- Born: 1967 or 1968 (age 57–58) Saigon, Vietnam
- Occupations: Immigration adjudicator; naval officer;
- Known for: Winning season 1 of Squid Game: The Challenge (2023)
- Spouse: Jay Whelan
- Children: 2
- Allegiance: United States
- Branch: United States Navy
- Service years: 1985–2005
- Awards: Global War on Terrorism Service Medal; Navy Meritorious Unit Commendation; Navy E Ribbon;

= Mai Whelan =

American reality television star

Mai Whelan, also known as Player 287, is an American retired immigration adjudicator for the Department of Homeland Security and a former petty officer for the United States Navy. She was the winner of the inaugural season of Squid Game: The Challenge (2023), with a grand prize of USD $4.56 million.

== Early life and career ==
Whelan was born in Vietnam and later moved to the United States after the fall of Saigon in 1975 at the age of eight as a refugee. She and her family lived at a resettlement center in Pennsylvania for 18 months, where they learned English and US culture. She became pregnant at the age of 19, resulting in being cut off from her family and becoming a single parent.

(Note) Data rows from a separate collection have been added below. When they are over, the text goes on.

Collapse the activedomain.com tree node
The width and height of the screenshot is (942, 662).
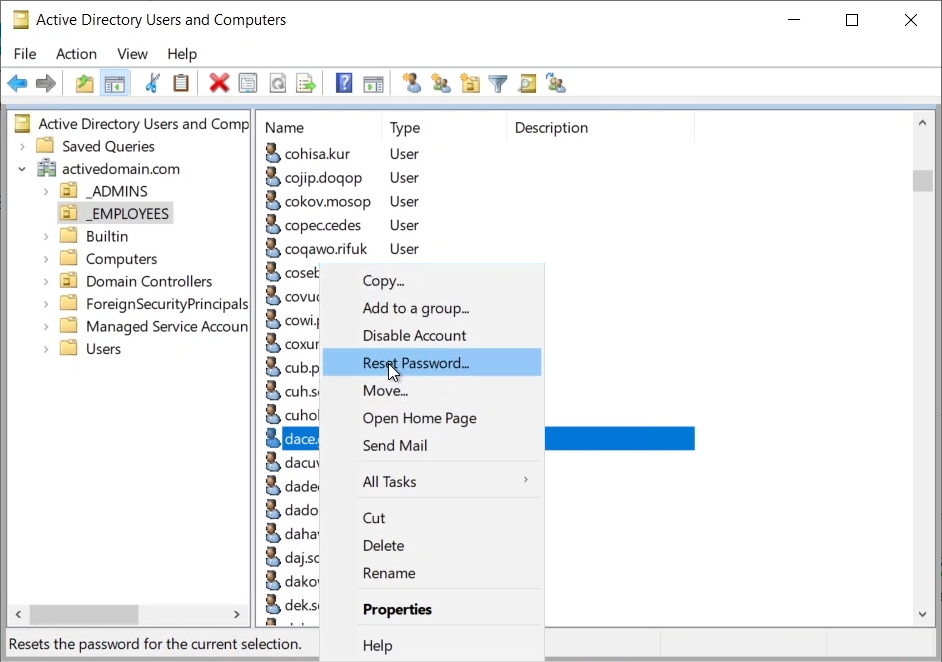(x=21, y=168)
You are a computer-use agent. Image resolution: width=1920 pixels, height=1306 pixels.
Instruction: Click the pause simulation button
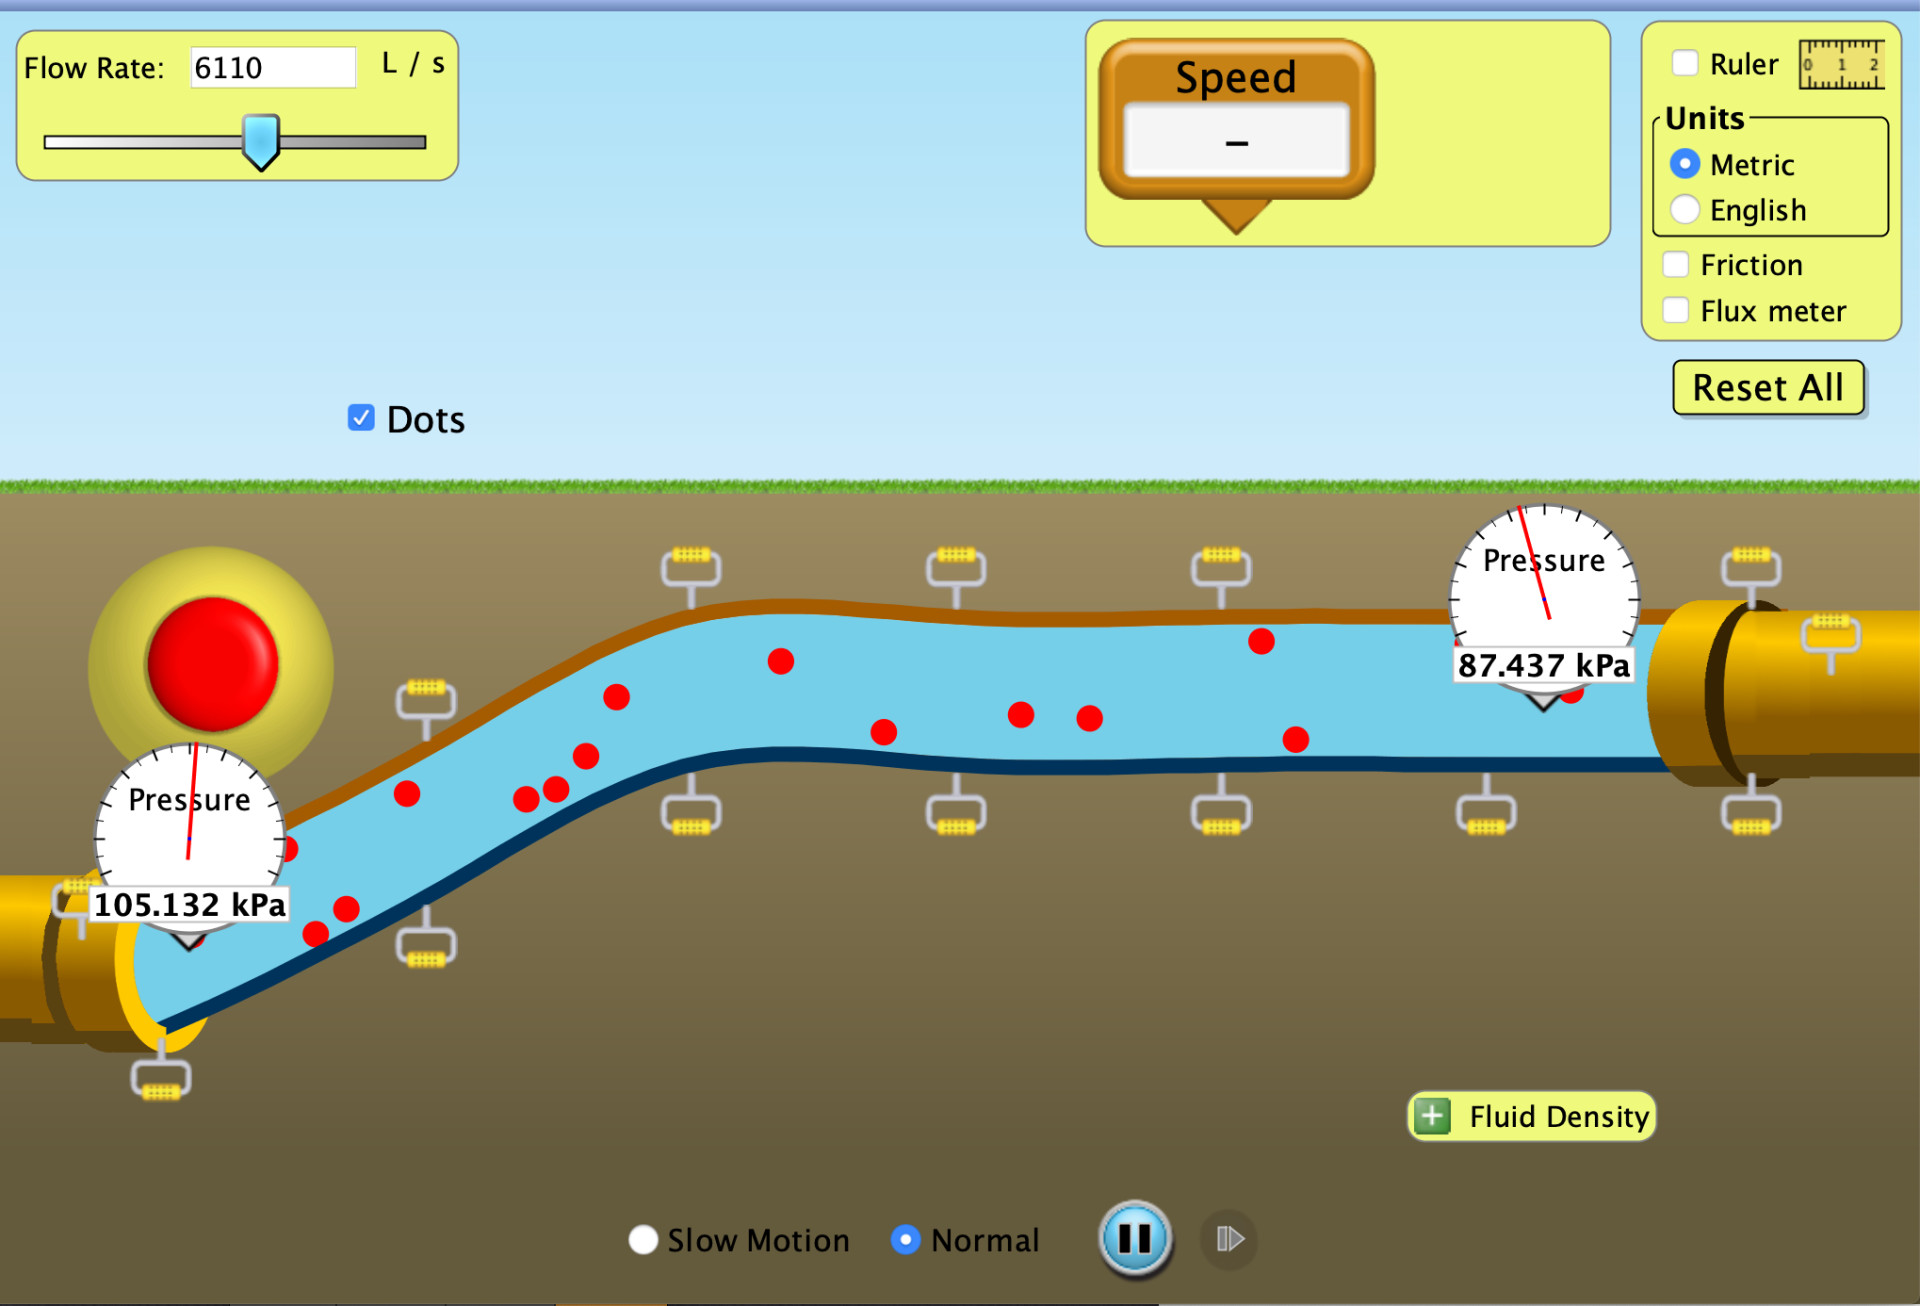(x=1134, y=1238)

At the age of 18, she enlisted in the United States Navy, serving for twenty years, where she was awarded the Global War on Terrorism Service Medal, five Joint Service Achievement Medals, three Good Conduct Medals, two National Defense Service Medals, five Overseas Service Ribbons, a NATO Medal, four Sea Service Deployment Ribbons, a Navy E Ribbon, and a Meritorious Unit Commendation. She is also an Enlisted Aviation Warfare Specialist.

== Personal life ==
In 2023, she was living in Falls Church, Virginia, with her husband, two children, and one granddaughter. As of 2024, she lives in Swansboro, North Carolina, and is involved with the nonprofits Unbound, Humane Society of the United States, and the United Service Organizations.